Most of the three-dimensional items had been transferred to the suburban campus by last week.
"We're moving 300 years of history," Ryan said.
NO-KILL HUMANE LEAGUE
The Lancaster County Humane League acted on its long-considered mission goal to become a no-kill shelter, thrusting stray animal care in the county into a new light.
Where unwanted animals will be taken when the transition is completed in February is "of course, one of the prime questions that we will struggle with, and certainly the community will struggle with," Humane League president and CEO Joan Brown said in October.
The league once covered the entire county, which has 60 municipalities. In 2012, the number of contracts it had with municipalities here had shrunk to 11.
Nonprofit funding sources have dried up, according to Brown.
The league can no longer afford to accept unwanted or unclaimed animals for free. Nor will it involve itself as frequently in animal cruelty issues, said Brown, who noted that municipalities have started to fill the vacuum.
Dan Massey, chairman of the Humane League board, said, "We're not going to provide as many services as we did before."
STARRING STEVENS
White abolitionist Thaddeus Stevens and Lydia Hamilton Smith, his biracial housekeeper and confidante, have long been local history luminaries.
But their names and, by association, Lancaster's, garnered national attention this year, thanks to filmmaker Steven Spielberg and scriptwriter Tony Kushner.
Their new vehicle, "Lincoln," stars Daniel Day-Lewis as Abraham Lincoln and Tommy Lee Jones as Stevens and zeroes in on a brief slice of Lincoln's presidency, the pitched 1864 political battle in the House of Representatives over passage of the 13th Amendment, ending slavery.
As chairman of the House Ways and Means Committee, Stevens was pivotal in the struggle.
The Jones movie role, for which the actor received a Golden Globe nomination, is correspondingly meaty, showing the normally uncompromising human rights crusader compromising to get the monumental bill through.
The story, though centered in Washington, D.C., has special resonance for Lancaster, where Stevens, a Vermont native, moved in 1842 to practice law.

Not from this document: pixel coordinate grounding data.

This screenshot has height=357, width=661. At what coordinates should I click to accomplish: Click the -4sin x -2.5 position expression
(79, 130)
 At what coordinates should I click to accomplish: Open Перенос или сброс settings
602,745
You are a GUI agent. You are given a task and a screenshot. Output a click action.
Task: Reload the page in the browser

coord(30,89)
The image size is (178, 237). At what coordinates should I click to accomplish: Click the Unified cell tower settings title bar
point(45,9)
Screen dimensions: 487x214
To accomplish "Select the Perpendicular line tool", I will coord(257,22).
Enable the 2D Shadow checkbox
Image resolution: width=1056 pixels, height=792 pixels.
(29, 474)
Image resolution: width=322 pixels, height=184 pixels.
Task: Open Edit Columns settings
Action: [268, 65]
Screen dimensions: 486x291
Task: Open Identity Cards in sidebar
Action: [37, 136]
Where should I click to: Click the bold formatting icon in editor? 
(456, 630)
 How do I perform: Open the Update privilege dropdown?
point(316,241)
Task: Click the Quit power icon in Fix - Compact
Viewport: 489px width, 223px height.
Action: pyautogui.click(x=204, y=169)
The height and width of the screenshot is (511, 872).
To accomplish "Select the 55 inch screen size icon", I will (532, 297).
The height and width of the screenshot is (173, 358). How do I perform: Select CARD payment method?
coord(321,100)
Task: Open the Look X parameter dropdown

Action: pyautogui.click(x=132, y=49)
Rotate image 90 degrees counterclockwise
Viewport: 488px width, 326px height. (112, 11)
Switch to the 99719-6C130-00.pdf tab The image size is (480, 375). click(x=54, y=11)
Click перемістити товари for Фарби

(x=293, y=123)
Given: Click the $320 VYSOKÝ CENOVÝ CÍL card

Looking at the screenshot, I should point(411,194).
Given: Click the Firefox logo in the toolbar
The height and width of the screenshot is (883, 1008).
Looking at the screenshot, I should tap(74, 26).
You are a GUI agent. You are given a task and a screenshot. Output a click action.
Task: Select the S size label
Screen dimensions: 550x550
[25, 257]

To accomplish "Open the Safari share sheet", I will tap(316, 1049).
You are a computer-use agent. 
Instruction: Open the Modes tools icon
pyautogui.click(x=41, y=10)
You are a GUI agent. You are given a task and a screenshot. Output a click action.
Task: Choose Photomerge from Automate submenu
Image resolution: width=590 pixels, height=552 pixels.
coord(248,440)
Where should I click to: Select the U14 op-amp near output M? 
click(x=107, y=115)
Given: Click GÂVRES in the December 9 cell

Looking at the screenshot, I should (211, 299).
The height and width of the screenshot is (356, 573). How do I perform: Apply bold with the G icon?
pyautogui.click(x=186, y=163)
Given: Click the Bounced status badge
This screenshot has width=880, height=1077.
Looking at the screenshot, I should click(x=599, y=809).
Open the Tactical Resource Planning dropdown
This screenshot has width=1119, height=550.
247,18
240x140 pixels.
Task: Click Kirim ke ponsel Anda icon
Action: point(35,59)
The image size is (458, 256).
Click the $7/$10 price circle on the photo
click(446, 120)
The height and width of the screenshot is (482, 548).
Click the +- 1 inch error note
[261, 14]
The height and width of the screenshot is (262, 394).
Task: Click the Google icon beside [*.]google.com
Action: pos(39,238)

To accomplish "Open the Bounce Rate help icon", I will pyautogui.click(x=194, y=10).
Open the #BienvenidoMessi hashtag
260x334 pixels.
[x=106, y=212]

Smith, portrayed in the film by S. Epatha Merkerson, became his housekeeper in 1847 and then his manager and hostess, a remarkable partnership in a segregated era.
Their Queen Street properties were preserved years ago. But their life and times now have a larger context in the American mind.
Wrote Stephen B. Dietrich, president of the Historic Preservation Trust of Lancaster County, in a Nov. 25 Sunday News op-ed: "The movie 'Lincoln' shines a spotlight on Lancaster County through Thaddeus Stevens and Lydia Hamilton Smith. For this, we should be proud."